In May, the International Energy Agency (IEA) issued yet another major report, “Energy Technology Perspectives 2014,” that said keeping global warming below the dangerous threshold of 2°C (their 2DS scenario) would require investment in clean energy of only about 1% of global GDP per year — but be astoundingly cost-effective: “The $44 trillion additional investment needed to decarbonise the energy system in line with the 2DS by 2050 is more than offset by over $115 trillion in fuel savings – resulting in net savings of $71 trillion.””
 
2. All of the people who get a vote are severely affected by climate change.
 
 “It is I think one of the most widespread and dangerous myths that poor, “irrelevant” countries will suffer far more than everyone else. Yes, poor countries will suffer terribly — and all the more so because they lack the resources to “adapt.” But one only need look at Superstorm Sandy to realize that America, by virtue of being the richest country, has the most to lose in an absolute sense.

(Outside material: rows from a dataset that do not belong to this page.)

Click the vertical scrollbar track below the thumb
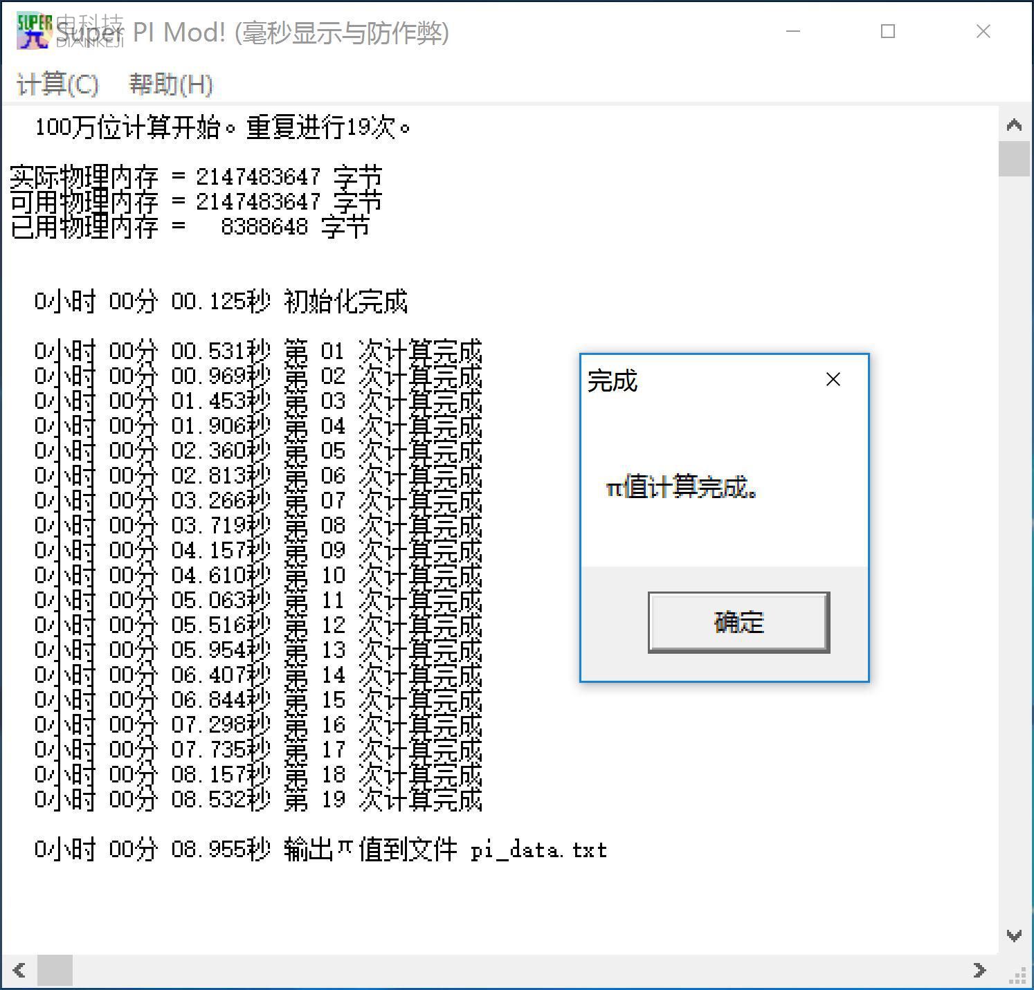1014,553
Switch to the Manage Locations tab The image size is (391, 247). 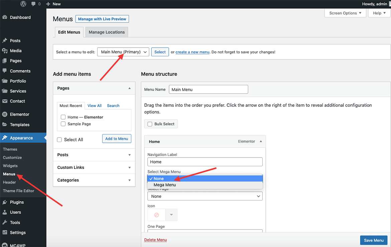coord(107,32)
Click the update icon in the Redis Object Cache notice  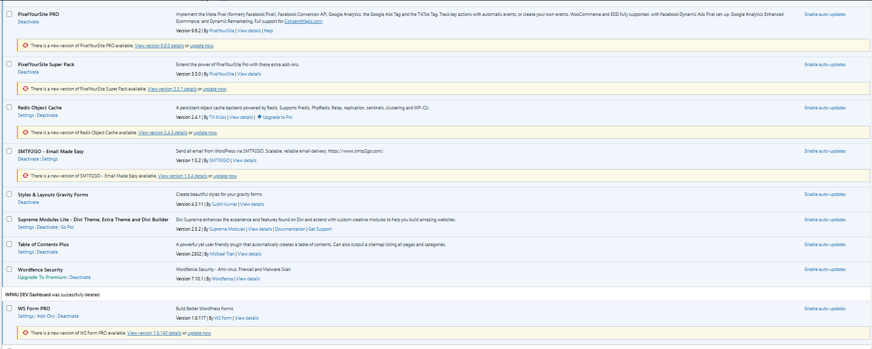pyautogui.click(x=25, y=132)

We have trillions of dollars of wealth near sea level — some of it in areas like Southeast Florida where there are no obvious ways to protect cities like Miami.”
 
3. We’re sometimes very good at sacrificing now to benefit later (and to benefit others).

“As I’m writing this, it’s the 70th anniversary of D-Day. If you watched the moving coverage on TV, then you know that in 1944, a lot of people knew they were risking the ultimate sacrifice for the chance of a better future — that is, a better future primarily for other people they didn’t even know! And that is separate from the economic sacrifices and hardships Americans as a whole had been making for years during the war effort.
 
The “sacrifice” needed to avoid catastrophic warming is considerably smaller that what was needed to win WWII. Indeed, America could achieve 80% to 90% reduction in emissions by 2050 in a manner that resulted in a much higher income and quality of life.”
 
4. There NEVER will be a time when aggressive climate action is not the best strategy for everyone.

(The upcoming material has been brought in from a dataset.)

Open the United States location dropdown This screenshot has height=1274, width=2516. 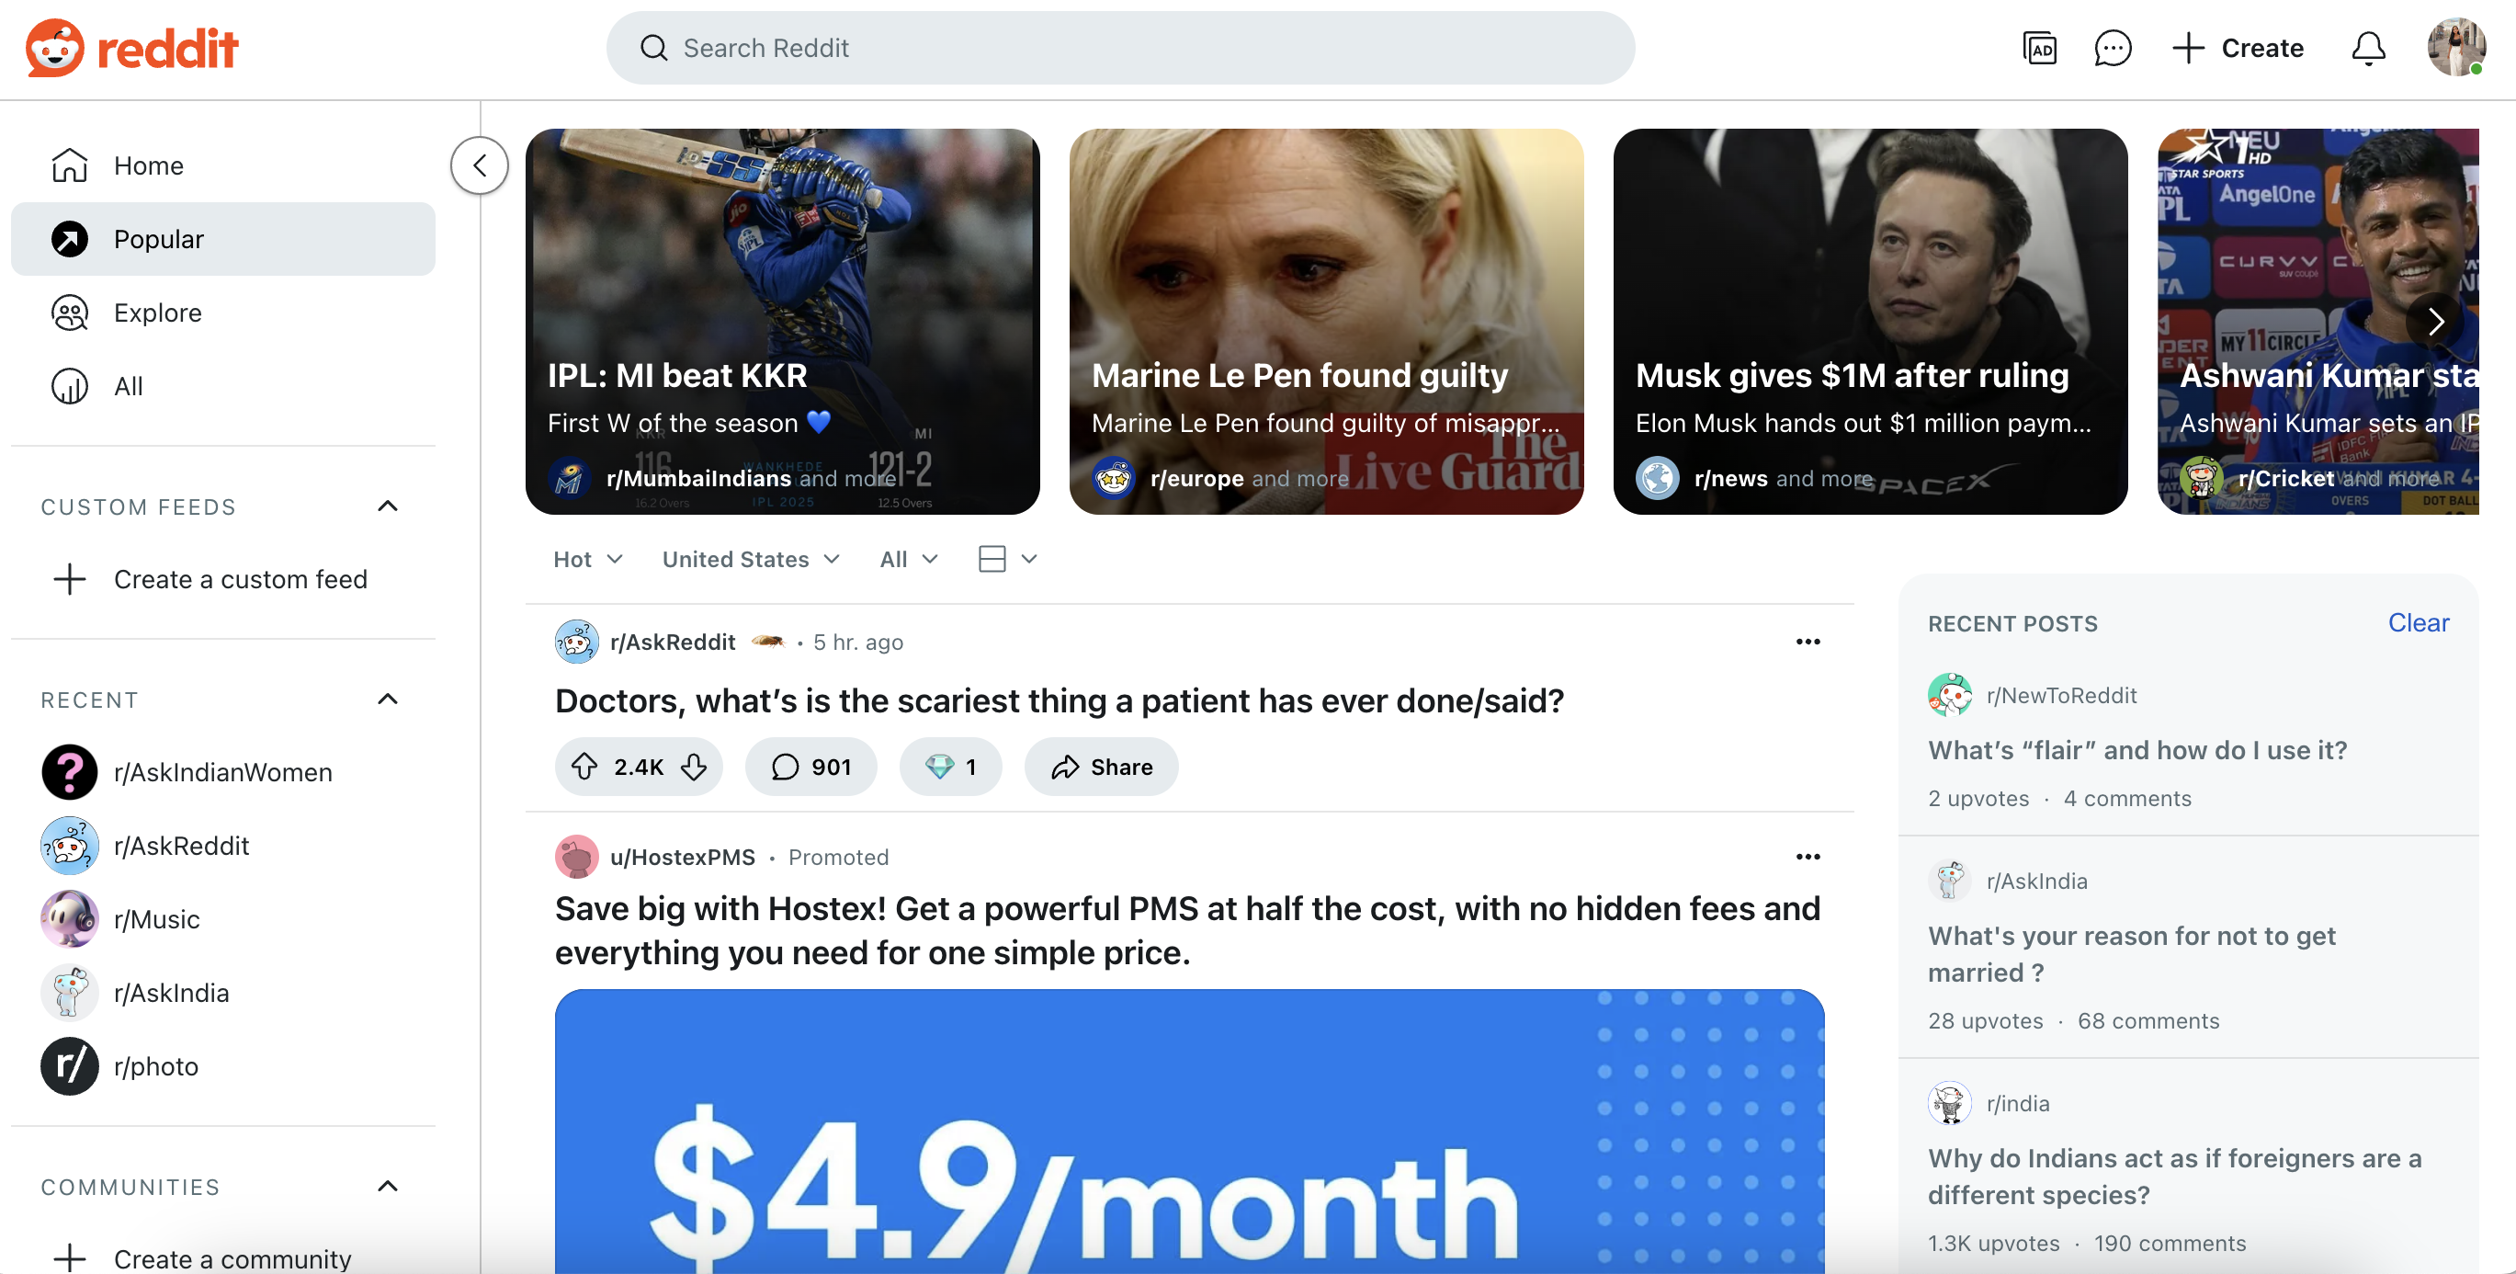point(750,559)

“The choice is not between inaction now and inaction forever. Aggressive action will always be the best action. If we did it starting now, we could avoid the worst consequences. If we start 10 years from now, we’d be stuck with many serious consequences — but we could prevent even worse ones happening. And so on.”
 
 
5. The Republican Party has gone so far off the rails on climate change that it is triggering a backlash.
“No one can dispute that “The Republican Party has gone off the rails on climate change.” Certainly American politics writ large are no source of optimism.
 
  But the GOP has derailed so much that there’s now a backlash over climate denial, as Marco Rubio found out. And many progressives have finally realized what the polling and social science has been saying for years — campaigning on climate action is a political winner.”
 
6. The international cooperation required is unprecedented, but the key country for a treaty, China, is on a path toward capping its carbon emissions.

 “There is no international climate treaty possible without the genuine participation of China, the biggest polluter and the biggest obstacle to a global treaty besides us.
 
  We reported earlier this week that a key academic advisor on climate to the Chinese government said that he and other experts were recommending a cap on carbon emissions. Even more important, a key leader on climate issues in the government has acknowledged the country is committed toward developing one:”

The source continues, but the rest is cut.